Dans la jungle inextricable de l’orchestre, à l’heure où les fauves sont repus d’un petit café sustentatoire, l’explorateur avisé aura sans doute la chance de surprendre de bien étranges mugissements… le prélude des musiciens. Mêlant percussions, sons de trompe, cordes frappées, pincées, frottées, cette tempête de décibels est en général tempérée par l’arrivée d’un étrange personnage, baptisé logiquement le chef d’orchestre.

Alors que le plus modeste des instrumentiste peut encore se targuer d’un appendice d’une trentaine de centimètres, ébène moucheté de clés d’argent –le piccolo-, l’appendice du chef est ridicule : d’abord, on a beau le frotter, le souffler, il ne produit aucun son… trop long pour un coton-tige, trop court pour le fleuret, certains depuis Lully l’ont attribué à l’acupuncture, sans grand succès. La question effleure alors l’esprit du spectateur : à quoi sert ce personnage muet, au court appendice, qui tourne le dos à la salle ? Certains évoquent les théories les plus pertinentes : une sorte de sémaphore qui indique en baissant les bras l’endroit où l’auditeur peut applaudir en toute quiétude, couvrant le parterre de catarrheux, passant ainsi pour un mélomane érudit qui, même pour les créations les plus avant-gardistes, est décidément incollable sur le répertoire. Sous d’autres latitudes, c’est le rôle du chasse-mouches qu’on lui attribue sans vergogne.

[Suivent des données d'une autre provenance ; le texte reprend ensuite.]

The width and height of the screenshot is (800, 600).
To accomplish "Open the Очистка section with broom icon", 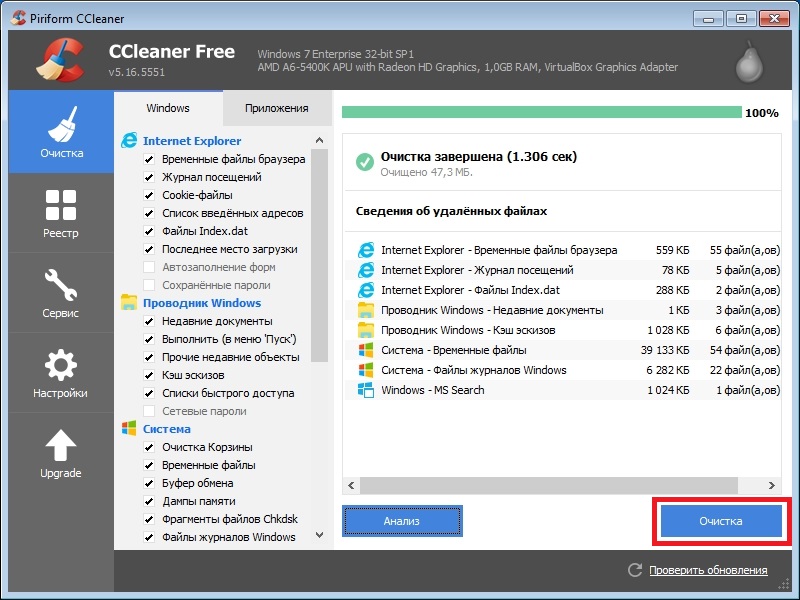I will pyautogui.click(x=62, y=132).
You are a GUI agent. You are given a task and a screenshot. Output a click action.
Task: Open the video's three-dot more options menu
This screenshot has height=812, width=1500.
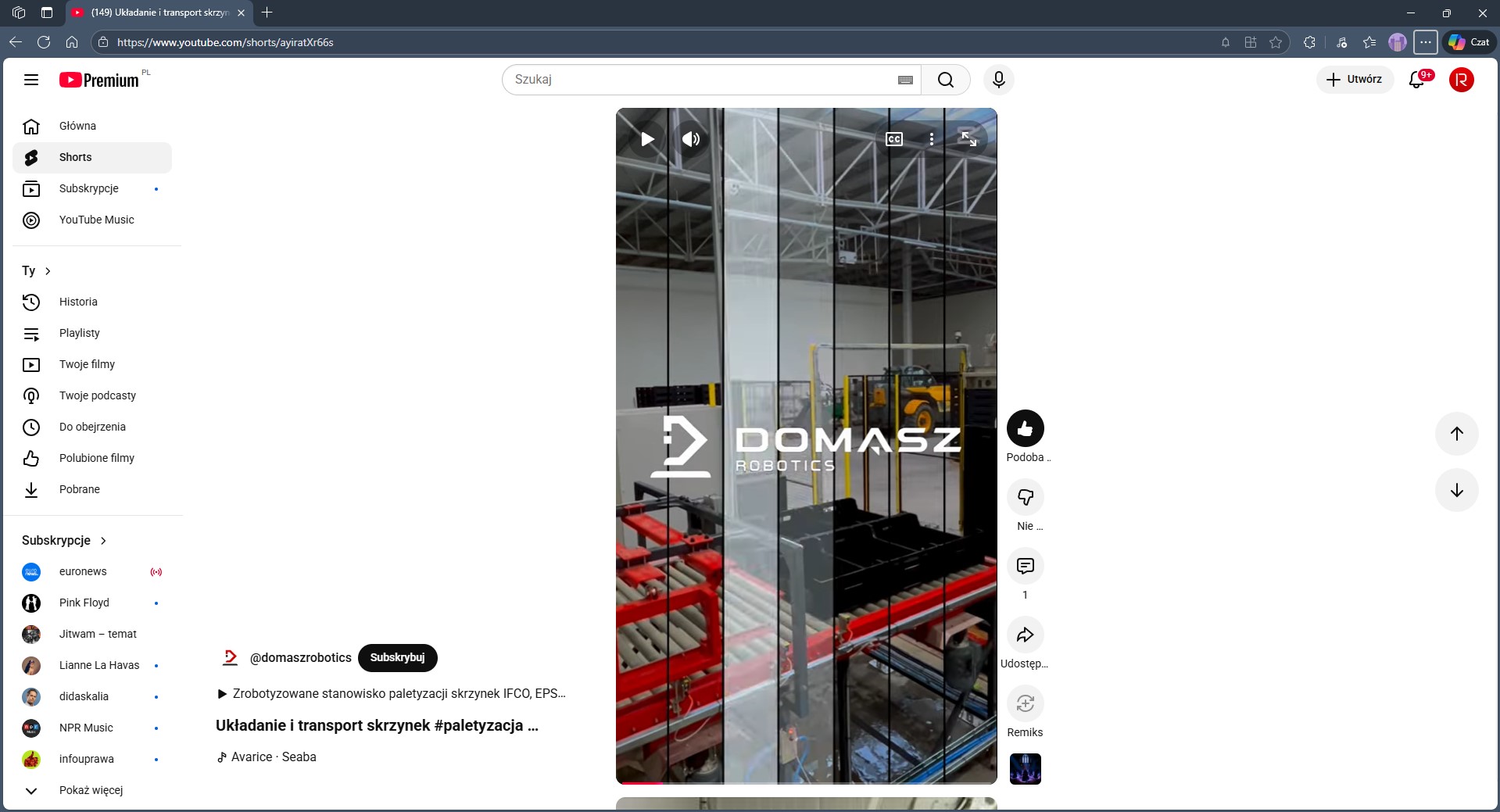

Comment, dans ce dédale de conjectures, expliquer alors le bien-fondé de ce personnage, qui d’ailleurs parait superflu dès que l’effectif de l’orchestre devient chambresque ? Les plus rêveurs pensent qu’il est là pour canaliser les énergies, pour donner un élan musical harmonieux à ces vaillants souffleurs, frotteurs, frappeurs, qui sans lui seraient noyés dans un flot de notes chaotiques. Une fois admise cette théorie saugrenue, reste à soulever la question cruciale : quelles doivent être les qualités de ce sorcier, et existe-t-il un chef idéal ?

Sa position dos à la salle pose déjà une question de savoir-vivre : le chef doit avoir le dos aimable. Ainsi est-il soumis à un régime sévère, alternant salle de muscu et longueurs de piscine. Comme l’évoquait Schoenberg dans son traité fondamental de direction, le chef se doit d’avoir le dos courtois, le deltoïde souriant, la clavicule bien huilée, le trapézoïdal ferme. Depuis le XVIIIème siècle, époque où il tomba le masque de cérémonie, ce grand sorcier se doit également d’avoir le brushing mousseux, voire exalté pour les plus consciencieux, le follicule énergique, la calvitie discrète. C’est pourquoi on le voit chaque soir de représentation arborer des coupes exaltées, que les mauvaises langues ont baptisé la coupe "artiste".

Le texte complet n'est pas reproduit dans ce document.